Der OGH kann das Urteil aber auch bestätigen, wodurch der Schuldspruch rechtskräftig wird. Bei einem Schuldspruch könnte anschließend noch die Strafhöhe reduziert oder erhöht werden, darüber entscheidet das Oberlandesgericht Wien.

Ainedter will weiters auch den Verfassungsgerichtshof einschalten. Dieser soll sich mit dem Verdacht der Befangenheit Hoheneckers befassen. Die Verteidigung hält die Richterin für befangen, weil ihr Ehemann im Vorfeld des Prozesses vorverurteilende Beiträge über Grasser im Internet veröffentlicht hat.

Inwiefern kann der EGMR noch eine Rolle spielen?

Möglich ist auch die Anrufung des Europäischen Gerichtshofs für Menschenrechte (EGMR). Er entscheidet, ob bei einem Verfahren die EMRK verletzt wurde. Zarbl sagte, er wollte für Meischberger den Weg zum EGMR beschreiten. Stellt der EGMR eine Verletzung der Menschenrechtskonvention fest, folgt allerdings nicht automatisch eine Wiederholung des Prozesses. In einem solchen Fall wäre der OGH am Zug: Er könnte das Strafverfahren erneuern und nochmals durchführen lassen. Eine Beschwerde an den EGMR hat auch keine aufschiebende Wirkung.

Welche Folgen kann das Urteil noch haben?

Dem Verfahren haben sich Privatbeteiligte angeschlossen, die von Grasser und anderen Angeklagten Ersatz verlangen. Der Schöffensenat sprach der Republik Österreich den Ersatz von rund 9,8 Millionen Euro zu. Sollte das Urteil rechtskräftig werden, kann der Bund von Grasser, Hochegger und Meischberger Ersatz verlangen. Hochegger befindet sich laut Medienberichten aber im Privatkonkurs.

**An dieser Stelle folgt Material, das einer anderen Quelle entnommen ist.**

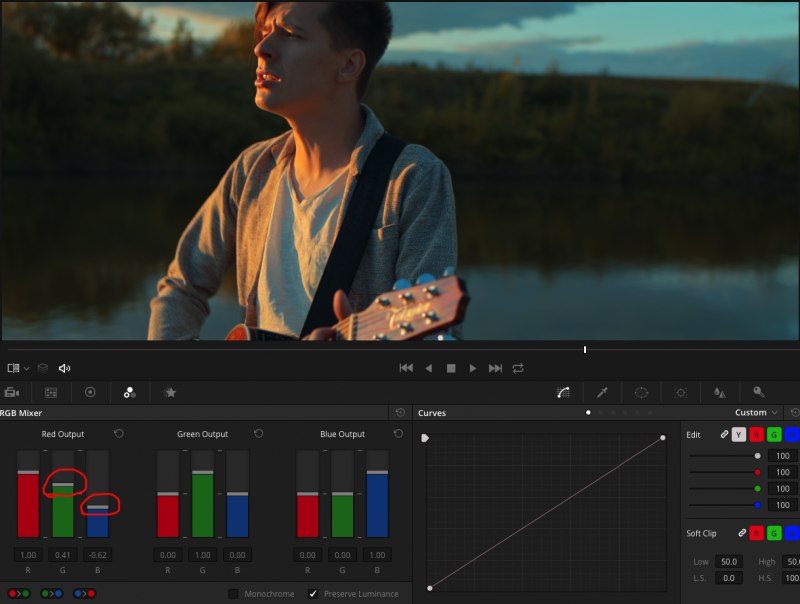Open the Camera Raw palette
This screenshot has width=800, height=604.
(12, 393)
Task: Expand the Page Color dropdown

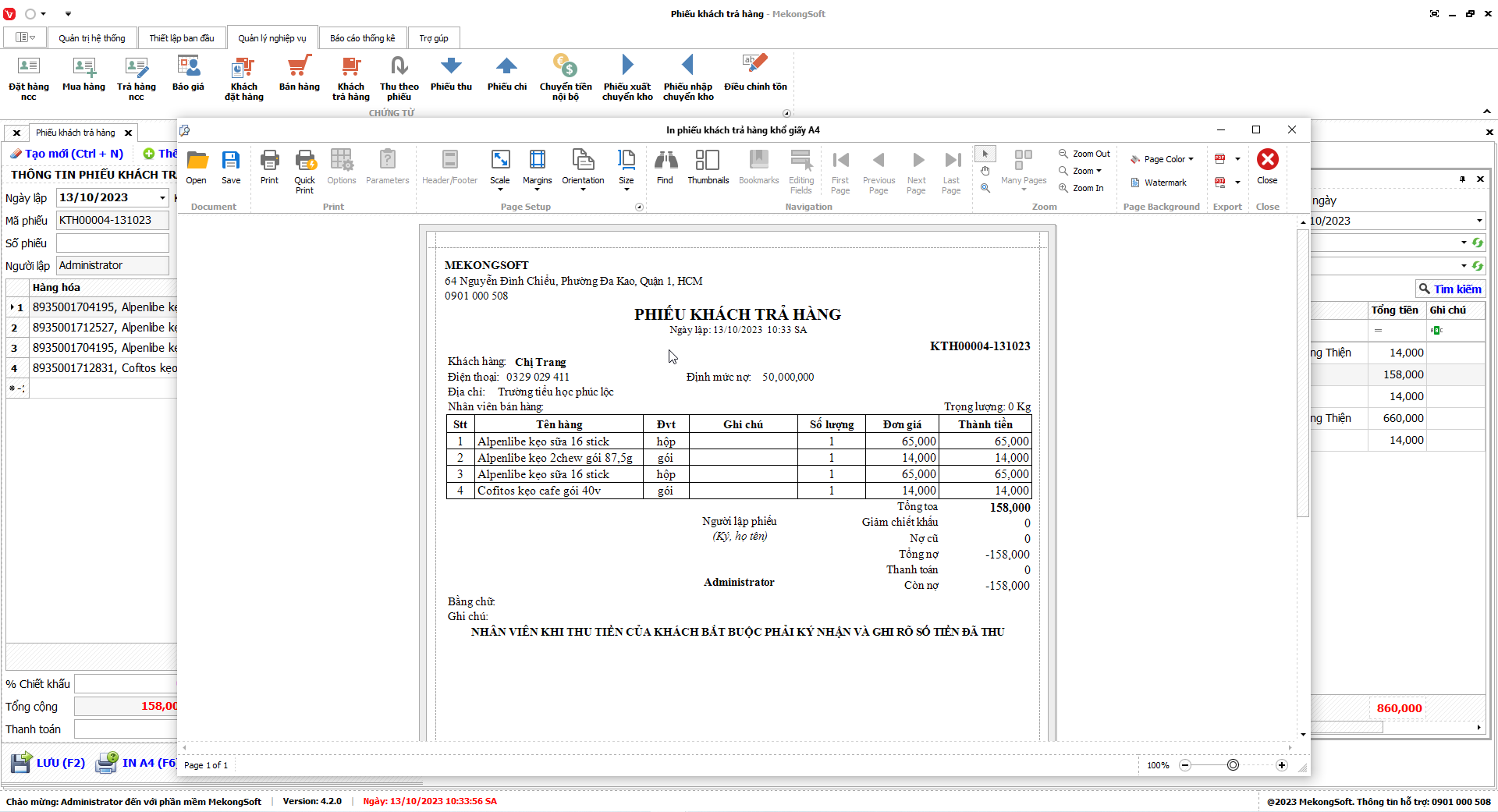Action: (x=1163, y=159)
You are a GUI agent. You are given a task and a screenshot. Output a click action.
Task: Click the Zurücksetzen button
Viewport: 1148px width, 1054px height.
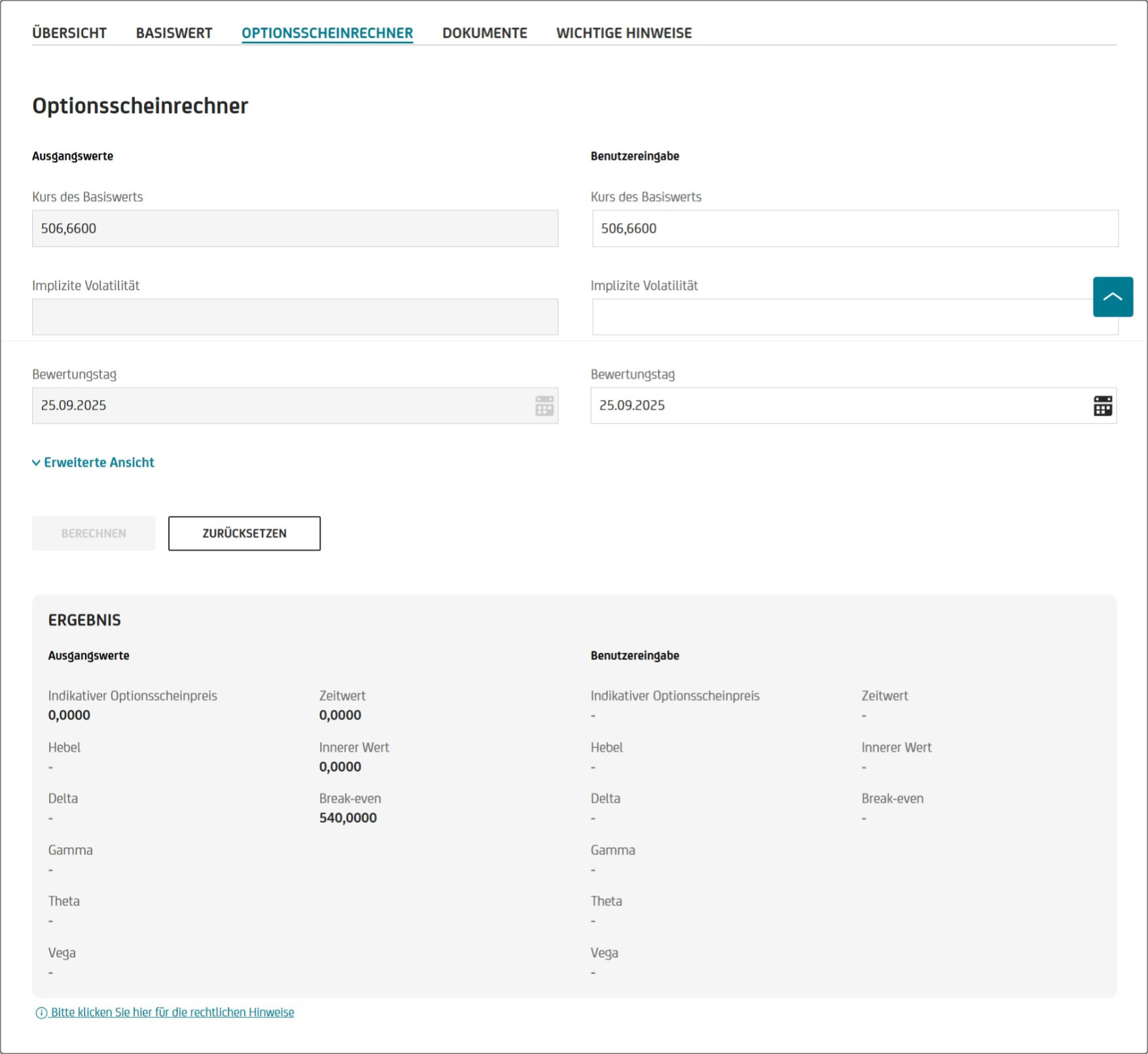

Die CA Immo, die bei der Buwog-Privatisierung unterlag, wurde durch das Urteil auf den Zivilrechtsweg verwiesen. Sie hat gegen die Republik Österreich und das Land Kärnten bereits eine Schadenersatzklage eingebracht und macht einen Schaden von zwei Milliarden Euro geltend. Durch Grassers Verurteilung sieht sich die CA Immo in ihren Forderungen nun bestätigt.